→ Dataset records
%%

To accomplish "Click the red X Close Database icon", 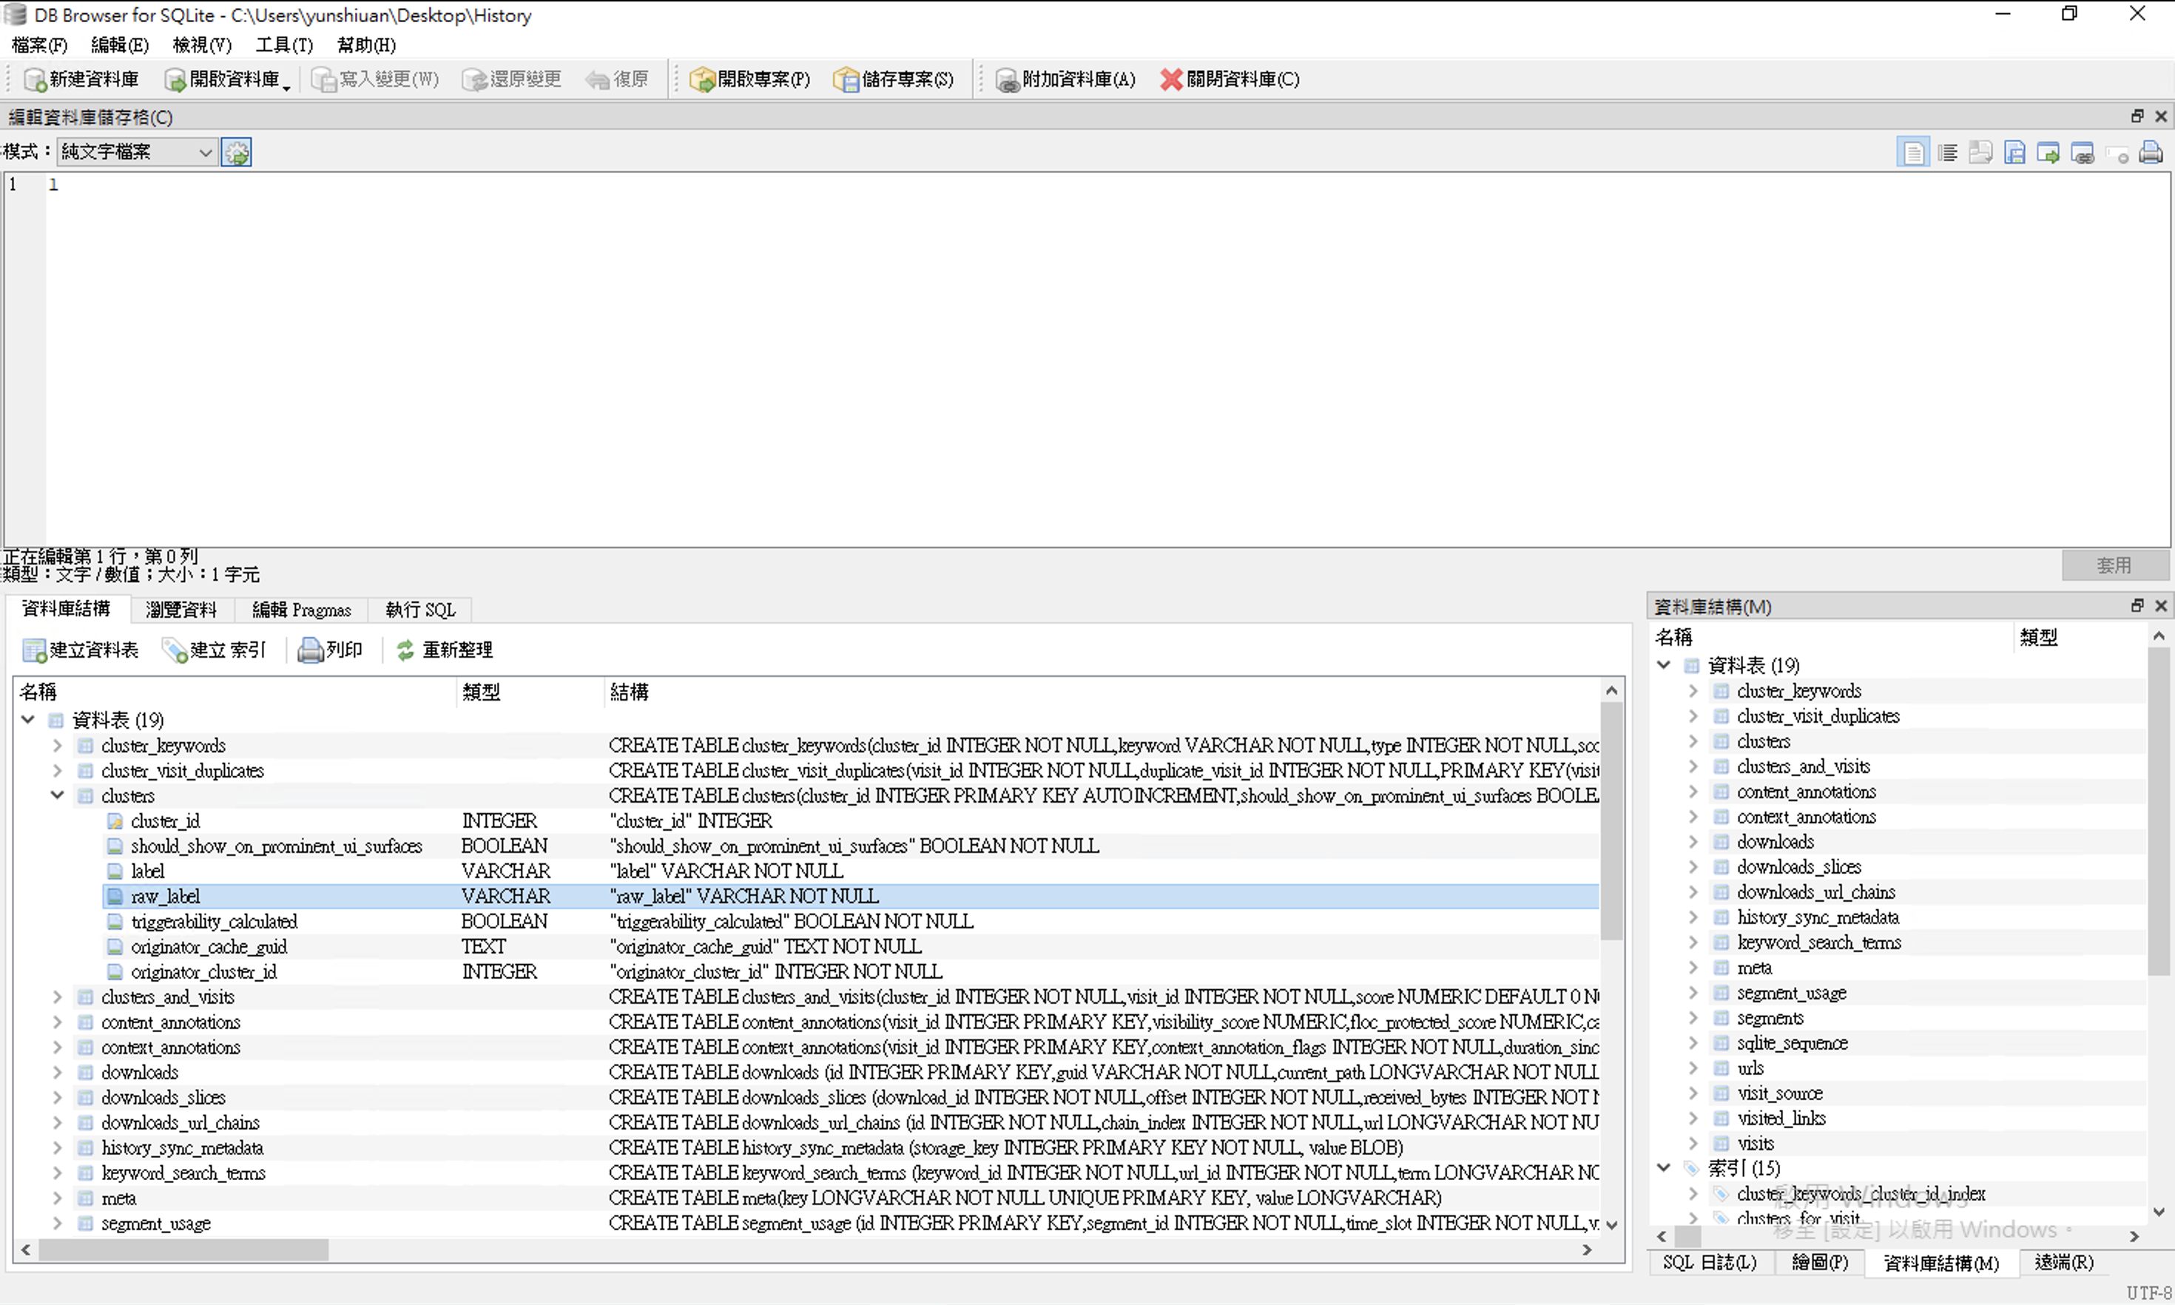I will click(x=1170, y=80).
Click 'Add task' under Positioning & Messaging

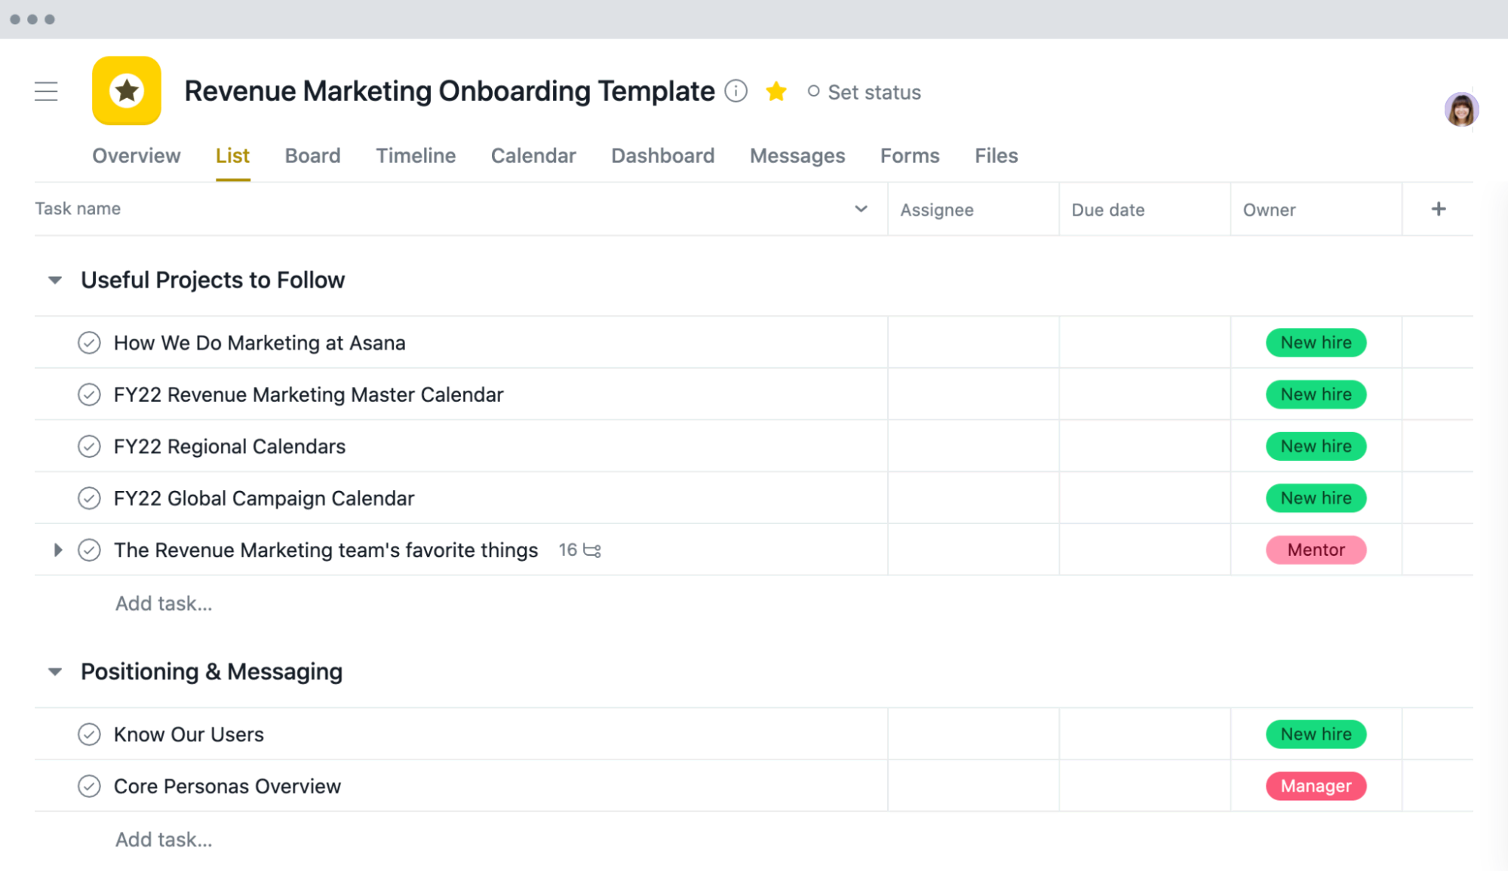tap(163, 839)
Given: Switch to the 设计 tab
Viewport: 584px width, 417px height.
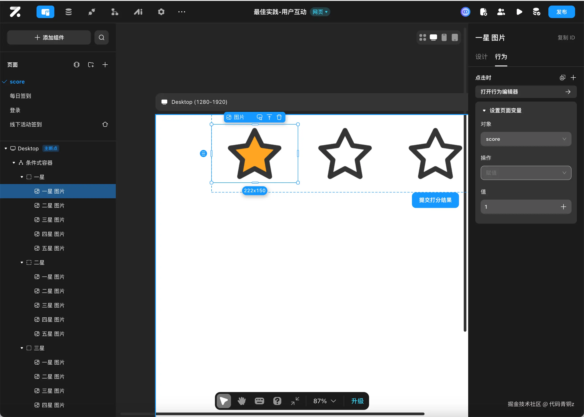Looking at the screenshot, I should coord(481,57).
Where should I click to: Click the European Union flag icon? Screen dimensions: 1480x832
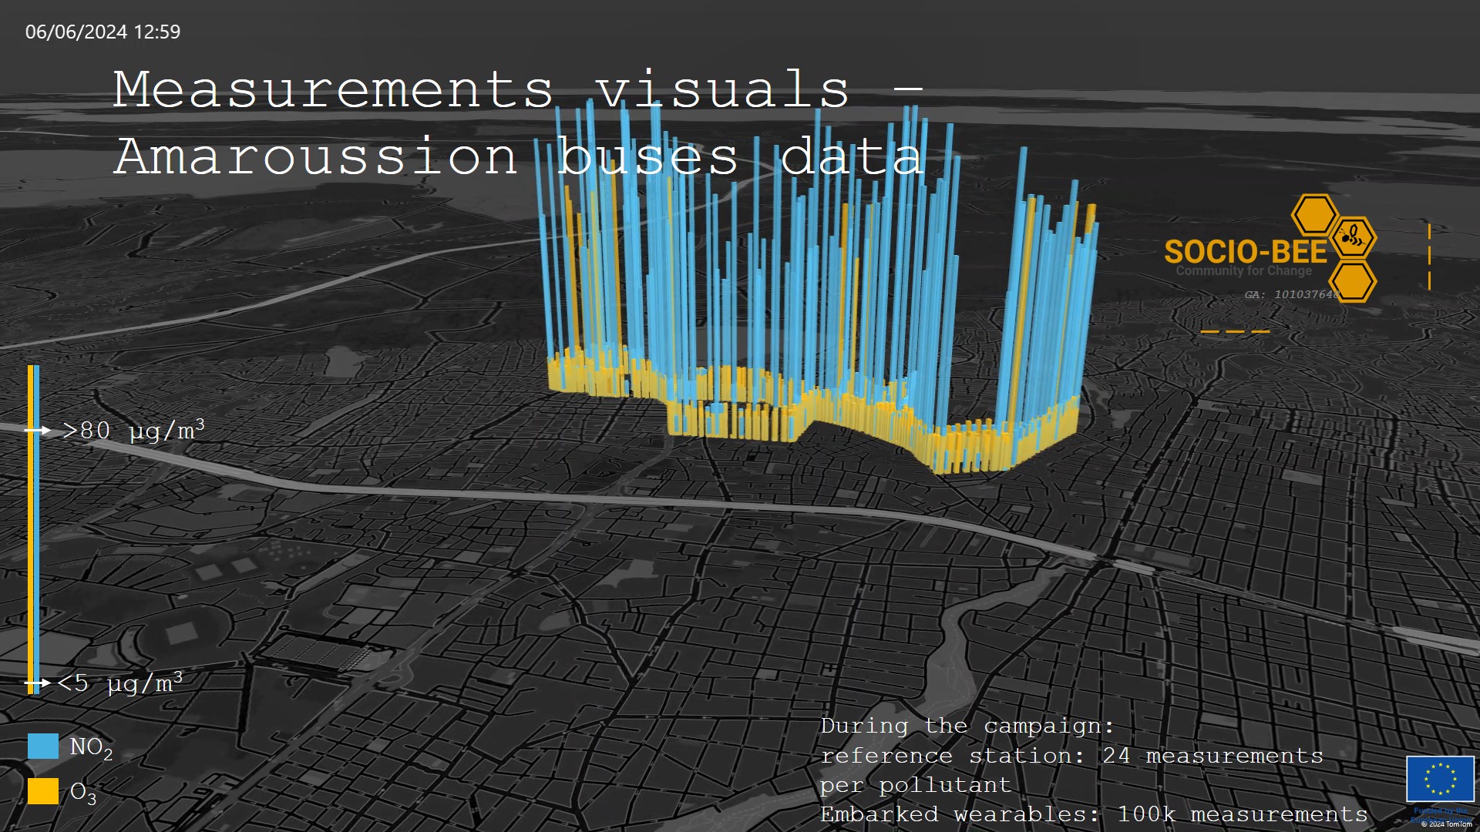(x=1439, y=779)
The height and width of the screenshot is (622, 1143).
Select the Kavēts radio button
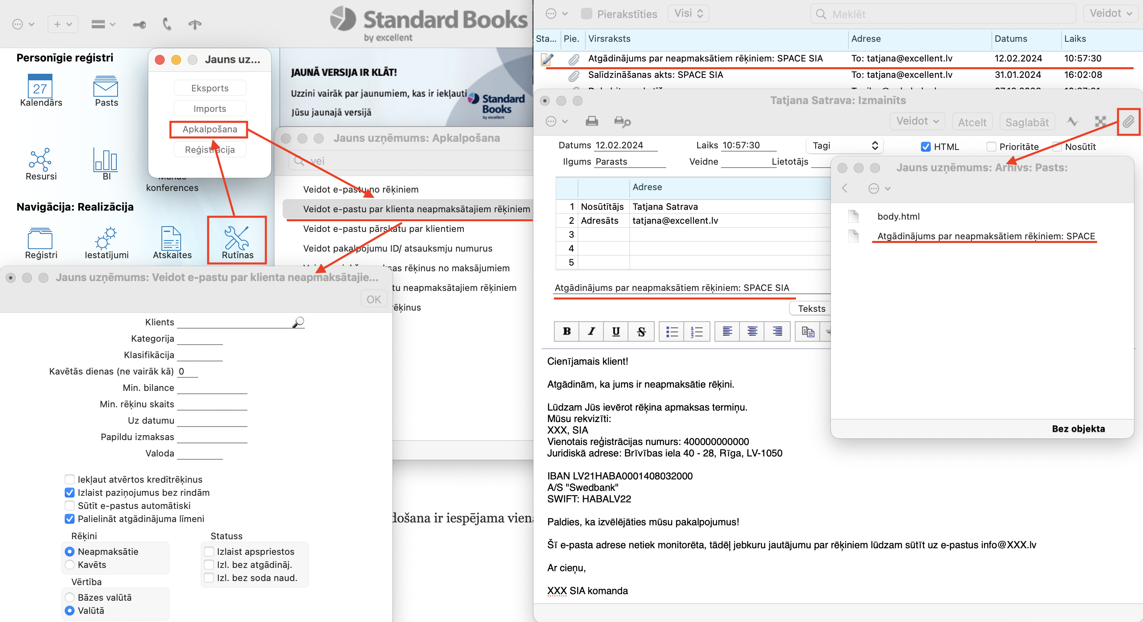(70, 564)
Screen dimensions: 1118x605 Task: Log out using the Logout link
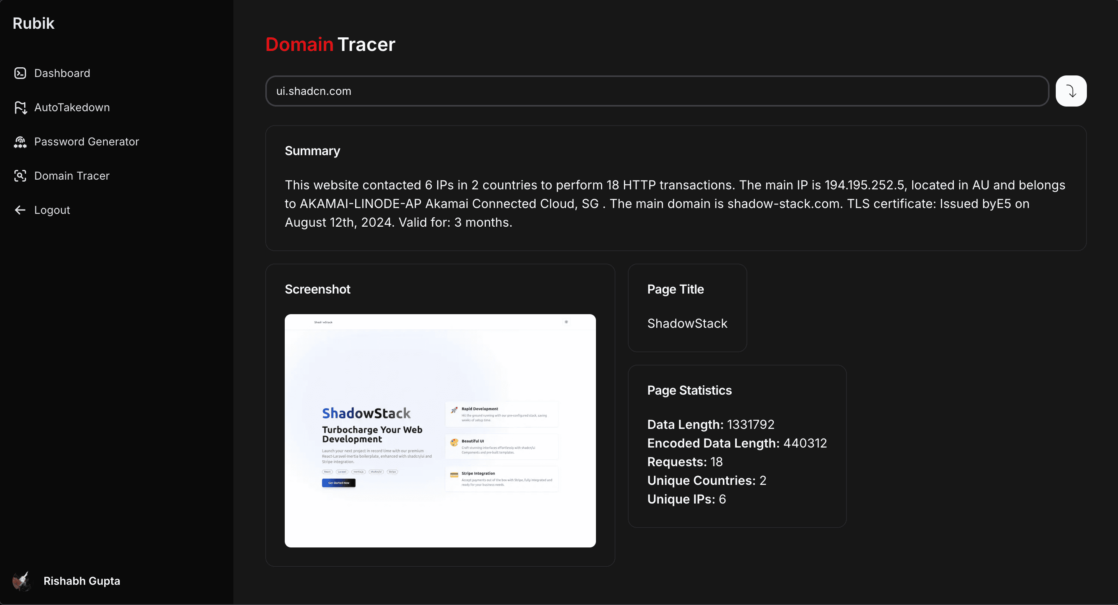[x=52, y=210]
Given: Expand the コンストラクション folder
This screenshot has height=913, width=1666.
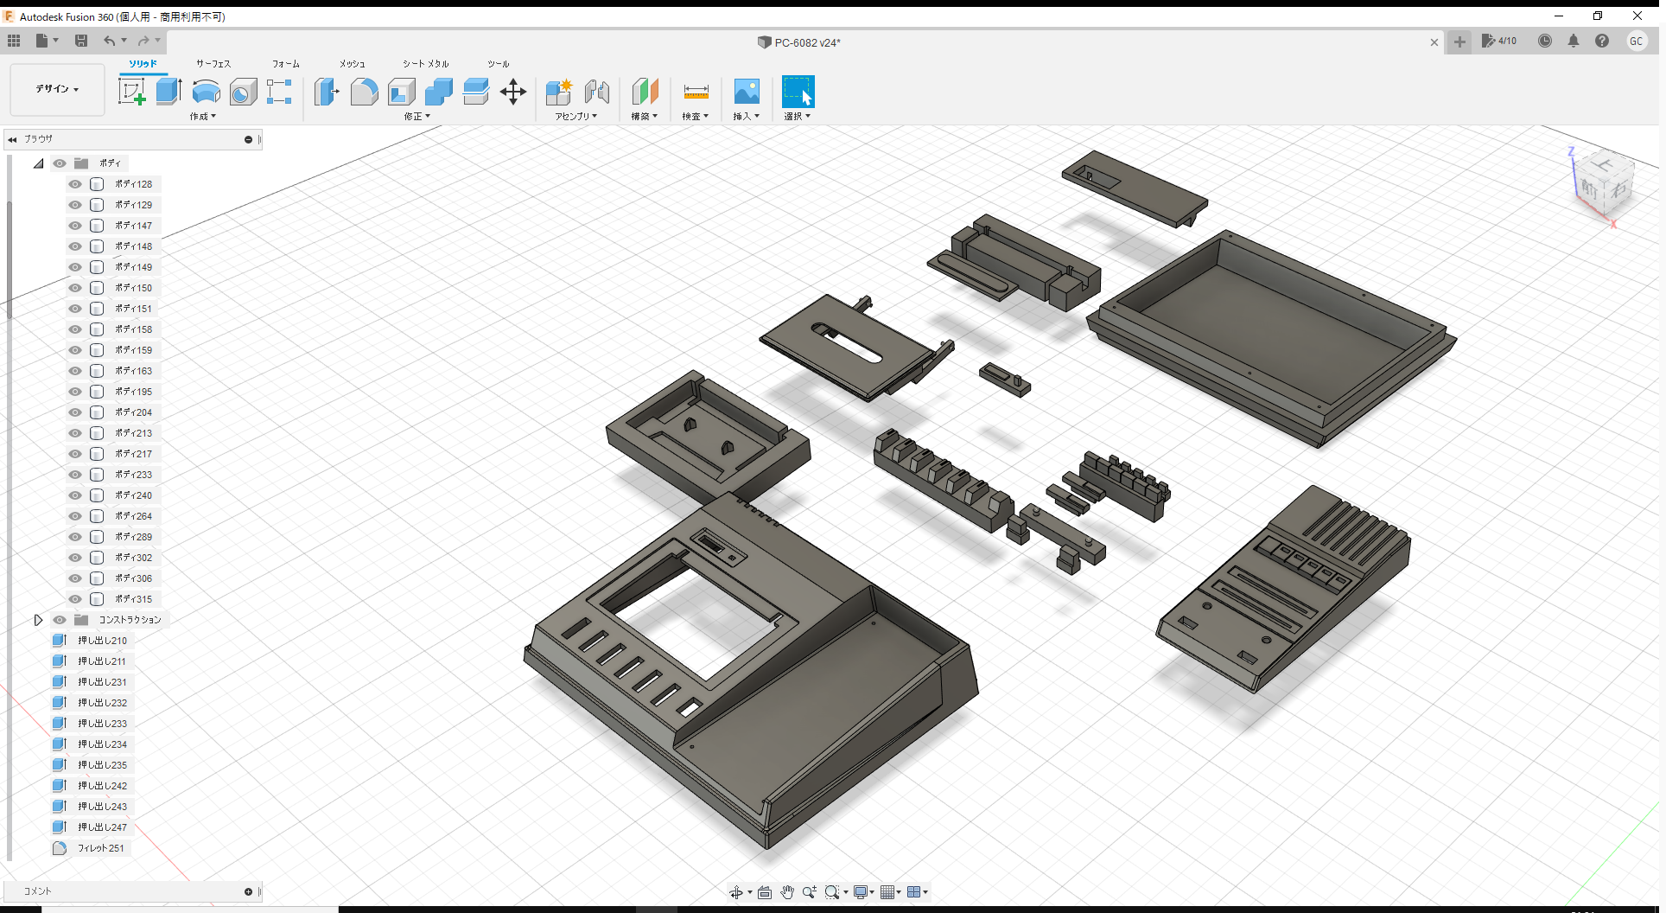Looking at the screenshot, I should 38,619.
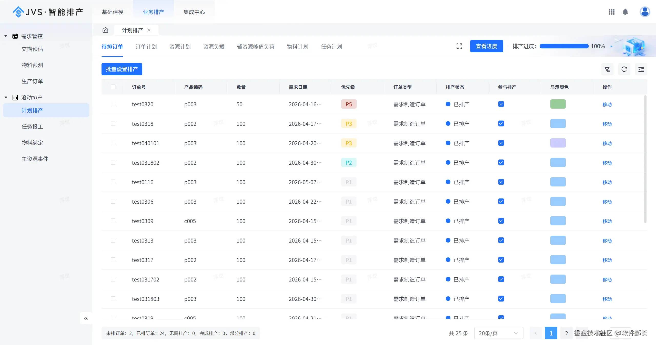The height and width of the screenshot is (345, 656).
Task: Open the 集成中心 top menu
Action: click(x=194, y=12)
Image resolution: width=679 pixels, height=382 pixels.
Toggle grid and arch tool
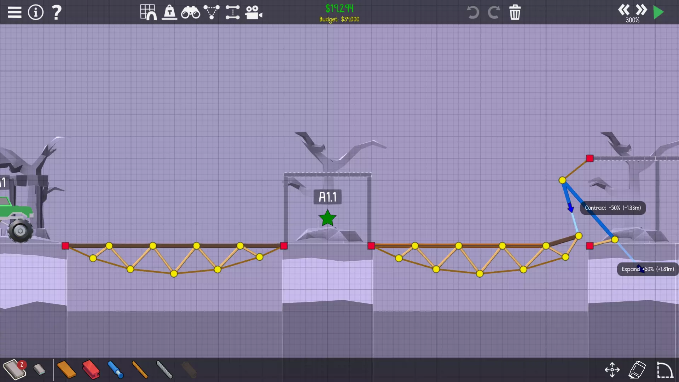[x=148, y=12]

%%

→ Assigned task
Exactly as written, restate the lines from the one that contains "The height and width of the screenshot is (622, 1143)." through the final line of the data, both ends included, but leave out the pictures.

→ Exercise solution
The height and width of the screenshot is (622, 1143).
Select the Kavēts radio button
(70, 564)
Screen dimensions: 1118x605 Task: Log out using the Logout link
[x=52, y=210]
Given: Expand the コンストラクション folder
This screenshot has height=913, width=1666.
Looking at the screenshot, I should 38,619.
The height and width of the screenshot is (345, 656).
Task: Open the 集成中心 top menu
Action: click(x=194, y=12)
Image resolution: width=679 pixels, height=382 pixels.
Toggle grid and arch tool
[x=148, y=12]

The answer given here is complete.